-- start of INPUT ROWS --
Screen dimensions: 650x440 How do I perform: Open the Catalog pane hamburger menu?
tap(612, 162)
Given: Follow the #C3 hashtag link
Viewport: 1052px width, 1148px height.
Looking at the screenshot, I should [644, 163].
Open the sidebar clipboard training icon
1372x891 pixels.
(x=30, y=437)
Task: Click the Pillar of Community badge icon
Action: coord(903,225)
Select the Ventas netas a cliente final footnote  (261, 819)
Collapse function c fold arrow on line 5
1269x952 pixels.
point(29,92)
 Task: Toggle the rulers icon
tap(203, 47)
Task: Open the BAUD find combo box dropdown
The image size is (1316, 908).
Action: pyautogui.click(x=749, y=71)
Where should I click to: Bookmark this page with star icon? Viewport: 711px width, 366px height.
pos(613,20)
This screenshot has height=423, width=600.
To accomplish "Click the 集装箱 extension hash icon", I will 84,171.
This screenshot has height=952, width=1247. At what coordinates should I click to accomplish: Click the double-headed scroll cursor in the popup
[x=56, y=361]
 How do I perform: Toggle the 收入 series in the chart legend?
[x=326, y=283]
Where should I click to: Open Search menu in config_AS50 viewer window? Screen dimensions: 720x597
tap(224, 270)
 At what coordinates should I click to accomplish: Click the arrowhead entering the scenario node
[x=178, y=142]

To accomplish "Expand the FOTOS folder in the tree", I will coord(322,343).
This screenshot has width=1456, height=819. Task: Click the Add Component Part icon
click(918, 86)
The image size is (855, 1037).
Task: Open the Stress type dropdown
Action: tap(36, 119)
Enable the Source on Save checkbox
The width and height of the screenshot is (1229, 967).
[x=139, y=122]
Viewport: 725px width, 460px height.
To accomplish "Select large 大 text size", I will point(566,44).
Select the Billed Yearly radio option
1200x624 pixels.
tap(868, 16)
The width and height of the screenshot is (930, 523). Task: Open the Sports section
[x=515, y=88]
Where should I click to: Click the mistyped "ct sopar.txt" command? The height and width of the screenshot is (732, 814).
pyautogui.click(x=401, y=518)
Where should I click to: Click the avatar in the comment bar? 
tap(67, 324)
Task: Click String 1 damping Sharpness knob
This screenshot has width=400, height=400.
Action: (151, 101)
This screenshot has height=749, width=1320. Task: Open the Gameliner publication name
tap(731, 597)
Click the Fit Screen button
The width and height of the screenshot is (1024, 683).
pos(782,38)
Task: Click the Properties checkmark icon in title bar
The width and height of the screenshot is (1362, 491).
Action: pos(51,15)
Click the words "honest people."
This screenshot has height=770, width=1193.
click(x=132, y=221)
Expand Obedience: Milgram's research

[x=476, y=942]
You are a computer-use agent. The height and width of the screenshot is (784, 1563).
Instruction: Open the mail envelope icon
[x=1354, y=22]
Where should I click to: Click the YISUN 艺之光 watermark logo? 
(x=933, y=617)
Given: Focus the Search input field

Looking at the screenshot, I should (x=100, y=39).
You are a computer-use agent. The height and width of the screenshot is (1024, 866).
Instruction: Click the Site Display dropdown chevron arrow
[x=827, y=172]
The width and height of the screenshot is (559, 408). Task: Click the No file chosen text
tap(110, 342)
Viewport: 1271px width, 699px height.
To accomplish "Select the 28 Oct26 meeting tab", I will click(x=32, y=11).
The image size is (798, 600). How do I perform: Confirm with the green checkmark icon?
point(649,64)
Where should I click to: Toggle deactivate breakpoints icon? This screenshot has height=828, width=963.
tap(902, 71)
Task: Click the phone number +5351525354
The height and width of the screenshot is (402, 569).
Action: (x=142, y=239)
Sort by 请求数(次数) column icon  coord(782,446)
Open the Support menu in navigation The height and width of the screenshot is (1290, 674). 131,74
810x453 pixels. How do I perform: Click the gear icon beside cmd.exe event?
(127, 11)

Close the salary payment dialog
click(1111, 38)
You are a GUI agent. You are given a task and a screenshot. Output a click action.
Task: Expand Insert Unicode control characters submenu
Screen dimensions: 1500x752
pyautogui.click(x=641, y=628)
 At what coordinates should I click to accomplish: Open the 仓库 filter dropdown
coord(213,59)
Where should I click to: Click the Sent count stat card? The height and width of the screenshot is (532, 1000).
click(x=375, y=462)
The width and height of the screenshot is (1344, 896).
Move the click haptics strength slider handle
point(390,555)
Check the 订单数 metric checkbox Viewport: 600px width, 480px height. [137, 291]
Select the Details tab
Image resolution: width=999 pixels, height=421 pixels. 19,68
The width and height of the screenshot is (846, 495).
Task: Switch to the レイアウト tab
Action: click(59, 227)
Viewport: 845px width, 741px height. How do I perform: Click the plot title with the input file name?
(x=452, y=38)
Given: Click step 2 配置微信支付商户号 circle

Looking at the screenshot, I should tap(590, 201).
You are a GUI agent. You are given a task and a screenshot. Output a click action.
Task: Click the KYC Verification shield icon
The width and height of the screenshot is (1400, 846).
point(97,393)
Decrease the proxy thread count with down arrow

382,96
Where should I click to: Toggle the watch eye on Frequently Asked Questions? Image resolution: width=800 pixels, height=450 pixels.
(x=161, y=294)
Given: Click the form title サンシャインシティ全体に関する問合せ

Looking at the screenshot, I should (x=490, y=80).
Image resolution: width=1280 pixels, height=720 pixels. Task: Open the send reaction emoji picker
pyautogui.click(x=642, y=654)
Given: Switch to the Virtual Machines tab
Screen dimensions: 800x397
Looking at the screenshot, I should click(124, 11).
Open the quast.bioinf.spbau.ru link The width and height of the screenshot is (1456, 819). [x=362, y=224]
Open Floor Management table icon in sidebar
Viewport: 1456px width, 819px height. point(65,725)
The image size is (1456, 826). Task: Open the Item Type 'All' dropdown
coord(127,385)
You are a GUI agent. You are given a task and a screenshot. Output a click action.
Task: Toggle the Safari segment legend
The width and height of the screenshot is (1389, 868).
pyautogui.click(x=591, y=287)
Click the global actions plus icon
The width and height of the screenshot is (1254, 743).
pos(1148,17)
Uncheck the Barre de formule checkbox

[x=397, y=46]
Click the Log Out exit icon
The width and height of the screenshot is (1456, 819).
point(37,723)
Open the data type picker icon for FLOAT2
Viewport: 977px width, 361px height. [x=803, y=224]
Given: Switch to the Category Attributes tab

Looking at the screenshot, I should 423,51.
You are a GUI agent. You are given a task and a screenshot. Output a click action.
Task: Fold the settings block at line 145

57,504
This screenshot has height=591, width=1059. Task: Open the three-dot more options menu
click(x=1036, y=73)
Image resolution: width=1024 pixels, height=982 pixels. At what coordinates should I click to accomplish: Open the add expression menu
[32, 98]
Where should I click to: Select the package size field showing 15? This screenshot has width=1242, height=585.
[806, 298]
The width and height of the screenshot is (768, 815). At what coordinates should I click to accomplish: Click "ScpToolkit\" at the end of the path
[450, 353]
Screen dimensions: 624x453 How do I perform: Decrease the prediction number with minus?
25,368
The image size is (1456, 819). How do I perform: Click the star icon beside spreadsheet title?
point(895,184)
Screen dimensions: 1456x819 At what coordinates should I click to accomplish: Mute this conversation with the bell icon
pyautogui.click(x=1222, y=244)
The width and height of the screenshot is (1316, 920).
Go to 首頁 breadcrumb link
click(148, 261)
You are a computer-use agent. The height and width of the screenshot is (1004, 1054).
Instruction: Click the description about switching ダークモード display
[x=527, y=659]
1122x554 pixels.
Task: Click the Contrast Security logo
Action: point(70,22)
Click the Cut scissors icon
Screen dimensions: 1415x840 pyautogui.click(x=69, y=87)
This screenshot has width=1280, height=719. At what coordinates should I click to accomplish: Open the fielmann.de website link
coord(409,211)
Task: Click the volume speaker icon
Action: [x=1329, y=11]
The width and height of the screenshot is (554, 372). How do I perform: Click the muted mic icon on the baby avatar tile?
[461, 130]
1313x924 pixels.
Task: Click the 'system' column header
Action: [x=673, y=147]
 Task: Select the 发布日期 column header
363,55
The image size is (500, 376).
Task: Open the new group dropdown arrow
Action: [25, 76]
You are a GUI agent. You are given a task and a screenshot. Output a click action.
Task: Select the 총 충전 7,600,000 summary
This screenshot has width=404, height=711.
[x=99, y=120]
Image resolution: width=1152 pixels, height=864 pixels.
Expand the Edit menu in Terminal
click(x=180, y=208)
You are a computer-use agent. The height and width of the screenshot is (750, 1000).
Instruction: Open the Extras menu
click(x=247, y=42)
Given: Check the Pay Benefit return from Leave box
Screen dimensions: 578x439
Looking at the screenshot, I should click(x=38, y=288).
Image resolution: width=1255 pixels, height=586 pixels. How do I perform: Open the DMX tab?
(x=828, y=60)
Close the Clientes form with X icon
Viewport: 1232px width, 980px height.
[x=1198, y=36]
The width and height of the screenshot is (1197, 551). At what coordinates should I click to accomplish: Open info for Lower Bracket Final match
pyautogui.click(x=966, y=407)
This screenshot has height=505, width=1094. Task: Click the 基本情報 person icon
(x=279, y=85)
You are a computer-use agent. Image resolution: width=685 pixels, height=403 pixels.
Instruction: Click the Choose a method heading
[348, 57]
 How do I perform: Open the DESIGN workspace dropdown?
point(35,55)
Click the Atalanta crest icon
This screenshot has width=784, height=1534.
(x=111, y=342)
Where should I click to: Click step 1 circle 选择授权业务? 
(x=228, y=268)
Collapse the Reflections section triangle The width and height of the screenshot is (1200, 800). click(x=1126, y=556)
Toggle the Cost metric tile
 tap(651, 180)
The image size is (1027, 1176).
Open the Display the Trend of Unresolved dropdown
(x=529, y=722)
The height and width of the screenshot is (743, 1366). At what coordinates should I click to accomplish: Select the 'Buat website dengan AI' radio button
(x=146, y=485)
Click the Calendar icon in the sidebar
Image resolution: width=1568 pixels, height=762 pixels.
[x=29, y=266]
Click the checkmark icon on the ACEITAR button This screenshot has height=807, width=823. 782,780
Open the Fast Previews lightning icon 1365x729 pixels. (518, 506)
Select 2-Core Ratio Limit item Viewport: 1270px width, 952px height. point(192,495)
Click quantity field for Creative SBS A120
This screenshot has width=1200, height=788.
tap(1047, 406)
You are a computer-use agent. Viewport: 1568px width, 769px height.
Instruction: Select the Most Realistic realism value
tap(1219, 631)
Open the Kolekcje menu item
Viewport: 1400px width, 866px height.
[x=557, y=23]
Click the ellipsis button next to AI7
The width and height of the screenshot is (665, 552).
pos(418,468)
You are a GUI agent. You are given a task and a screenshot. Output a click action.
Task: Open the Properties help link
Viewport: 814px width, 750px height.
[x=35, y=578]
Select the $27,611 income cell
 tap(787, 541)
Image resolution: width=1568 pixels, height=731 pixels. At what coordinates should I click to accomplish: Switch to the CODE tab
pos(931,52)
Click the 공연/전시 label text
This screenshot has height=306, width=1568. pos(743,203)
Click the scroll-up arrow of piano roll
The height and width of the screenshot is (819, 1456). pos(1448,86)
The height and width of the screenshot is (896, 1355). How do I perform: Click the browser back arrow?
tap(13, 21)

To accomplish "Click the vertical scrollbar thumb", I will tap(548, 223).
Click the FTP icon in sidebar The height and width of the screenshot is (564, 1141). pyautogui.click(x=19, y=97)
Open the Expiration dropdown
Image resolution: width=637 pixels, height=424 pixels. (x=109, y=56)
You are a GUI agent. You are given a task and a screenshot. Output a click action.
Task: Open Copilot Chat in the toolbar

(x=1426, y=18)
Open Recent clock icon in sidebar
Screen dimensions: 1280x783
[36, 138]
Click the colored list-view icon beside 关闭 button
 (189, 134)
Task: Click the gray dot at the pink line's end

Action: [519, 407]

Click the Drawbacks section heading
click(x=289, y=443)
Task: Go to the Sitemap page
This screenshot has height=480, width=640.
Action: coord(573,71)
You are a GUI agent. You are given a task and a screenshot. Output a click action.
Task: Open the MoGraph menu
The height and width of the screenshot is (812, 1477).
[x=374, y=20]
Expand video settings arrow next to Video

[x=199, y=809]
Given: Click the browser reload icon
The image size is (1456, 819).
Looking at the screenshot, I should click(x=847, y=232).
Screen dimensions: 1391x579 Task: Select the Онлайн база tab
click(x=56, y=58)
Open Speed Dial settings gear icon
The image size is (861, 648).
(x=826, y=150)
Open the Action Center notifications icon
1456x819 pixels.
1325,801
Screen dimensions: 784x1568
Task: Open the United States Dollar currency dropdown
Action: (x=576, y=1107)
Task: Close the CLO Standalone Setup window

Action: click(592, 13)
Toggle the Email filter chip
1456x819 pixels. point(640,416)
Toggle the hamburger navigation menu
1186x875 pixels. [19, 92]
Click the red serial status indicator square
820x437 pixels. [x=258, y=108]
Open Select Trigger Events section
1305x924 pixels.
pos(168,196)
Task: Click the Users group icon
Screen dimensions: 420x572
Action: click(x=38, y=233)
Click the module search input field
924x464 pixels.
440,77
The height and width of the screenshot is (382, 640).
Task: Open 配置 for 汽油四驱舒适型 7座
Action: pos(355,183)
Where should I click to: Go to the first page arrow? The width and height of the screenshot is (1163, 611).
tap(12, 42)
-- end of INPUT ROWS --
## GIVEN REQUEST:
Update the material from its first line through the line containing "tap(224, 270)" by changing "Viewport" to "Window", keeping everything else the same.

## ANSWER BELOW:
Screen dimensions: 650x440 How do I perform: Open the Catalog pane hamburger menu?
tap(612, 162)
Given: Follow the #C3 hashtag link
Window: 1052px width, 1148px height.
Looking at the screenshot, I should [644, 163].
Open the sidebar clipboard training icon
1372x891 pixels.
(x=30, y=437)
Task: Click the Pillar of Community badge icon
Action: coord(903,225)
Select the Ventas netas a cliente final footnote  (261, 819)
Collapse function c fold arrow on line 5
1269x952 pixels.
point(29,92)
 Task: Toggle the rulers icon
tap(203, 47)
Task: Open the BAUD find combo box dropdown
The image size is (1316, 908).
Action: pyautogui.click(x=749, y=71)
Where should I click to: Bookmark this page with star icon? Window: 711px width, 366px height.
pos(613,20)
This screenshot has height=423, width=600.
To accomplish "Click the 集装箱 extension hash icon", I will 84,171.
This screenshot has height=952, width=1247. At what coordinates should I click to accomplish: Click the double-headed scroll cursor in the popup
[x=56, y=361]
 How do I perform: Toggle the 收入 series in the chart legend?
[x=326, y=283]
Where should I click to: Open Search menu in config_AS50 viewer window? Screen dimensions: 720x597
tap(224, 270)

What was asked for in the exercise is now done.